Oswaldo Cruz

 

Oswaldo Gonçalves Cruz nasceu em 5 de agosto de 1872, em São Luiz do Paraitinga, na província de São Paulo. Teve por pais Bento Gonçalves Cruz e Amália de Bulhões Cruz. Estudou nos colégios Lauro e São Pedro de Alcântara, e no Externato Dom Pedro II. Graduou-se, em 1892, na Faculdade de Medicina do Rio de Janeiro.

Em 1894, assumiu a chefia do laboratório de análises clínicas da Policlínica Geral do Rio de Janeiro, e, em 1897, viajou para Paris, onde se dedicou aos estudos de microbiologia, soroterapia e imunologia, no Instituto Pasteur. Em 1899, retornando ao Brasil, foi encarregado, pelo Governo Federal, de investigar casos de peste bubônica na cidade de Santos.

Com a criação do Instituto Soroterápico Federal em 1900, assumiu a sua direção técnica, tendo o barão de Pedro Affonso por diretor-geral. Em 1902, com a exoneração deste, a pedido, sucedeu-lhe no cargo. Em 1903, tornou-se o titular da Diretoria-Geral de Saúde Pública (DGSP), subordinada ao Ministério da Justiça e Negócios Interiores. Destacou-se no combate à febre amarela e à peste bubônica na cidade do Rio de Janeiro.

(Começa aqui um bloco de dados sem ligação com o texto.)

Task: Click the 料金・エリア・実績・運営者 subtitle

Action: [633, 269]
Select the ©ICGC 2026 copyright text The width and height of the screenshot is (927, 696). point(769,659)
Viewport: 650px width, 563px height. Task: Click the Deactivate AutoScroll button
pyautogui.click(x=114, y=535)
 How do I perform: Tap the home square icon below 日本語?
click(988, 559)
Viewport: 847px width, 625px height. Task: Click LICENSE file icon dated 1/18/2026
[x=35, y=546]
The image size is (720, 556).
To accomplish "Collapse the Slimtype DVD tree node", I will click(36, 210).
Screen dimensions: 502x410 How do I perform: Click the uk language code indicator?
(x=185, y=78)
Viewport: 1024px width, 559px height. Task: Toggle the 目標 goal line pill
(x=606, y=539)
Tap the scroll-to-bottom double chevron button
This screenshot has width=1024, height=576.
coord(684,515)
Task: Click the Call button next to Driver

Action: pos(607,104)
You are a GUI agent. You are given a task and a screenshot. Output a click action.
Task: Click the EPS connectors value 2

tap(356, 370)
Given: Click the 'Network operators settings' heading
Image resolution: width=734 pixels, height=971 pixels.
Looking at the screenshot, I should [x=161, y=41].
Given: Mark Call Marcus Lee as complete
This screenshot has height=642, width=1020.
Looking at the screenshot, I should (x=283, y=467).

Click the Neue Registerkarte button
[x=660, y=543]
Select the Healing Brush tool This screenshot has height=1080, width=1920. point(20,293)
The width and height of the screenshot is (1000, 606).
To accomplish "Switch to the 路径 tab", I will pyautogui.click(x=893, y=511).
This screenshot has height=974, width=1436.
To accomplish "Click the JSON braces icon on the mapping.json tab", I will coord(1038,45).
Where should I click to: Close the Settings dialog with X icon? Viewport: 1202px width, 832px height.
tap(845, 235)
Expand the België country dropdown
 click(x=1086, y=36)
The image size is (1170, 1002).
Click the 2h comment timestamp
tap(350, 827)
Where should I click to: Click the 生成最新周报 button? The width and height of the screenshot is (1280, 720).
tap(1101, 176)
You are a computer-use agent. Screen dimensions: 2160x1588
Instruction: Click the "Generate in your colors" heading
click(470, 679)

Diante da eclosão de uma epidemia de varíola em 1904, no Distrito Federal, Oswaldo Cruz propôs a vacinação obrigatória para o enfrentamento da doença. Estimulado por ele, aprovou-se a Lei nº 1.261, de 31 de outubro de 1904, que impôs a vacinação e a revacinação contra a varíola em todo o País. Mas uma oposição popular crescente à essa medida culminou na deflagração, em 10 de novembro de 1904, de violentos protestos que ficaram conhecidos como “A Revolta da Vacina”.

Em 1908, o Instituto de Patologia Experimental de Manguinhos (antigo Soroterápico Federal) passou a ser denominado Instituto Oswaldo Cruz, e, em 1972, tornou-se Fundação Oswaldo Cruz.

Em 1916, foi nomeado prefeito de Petrópolis, onde faleceu em 11 de fevereiro do ano seguinte.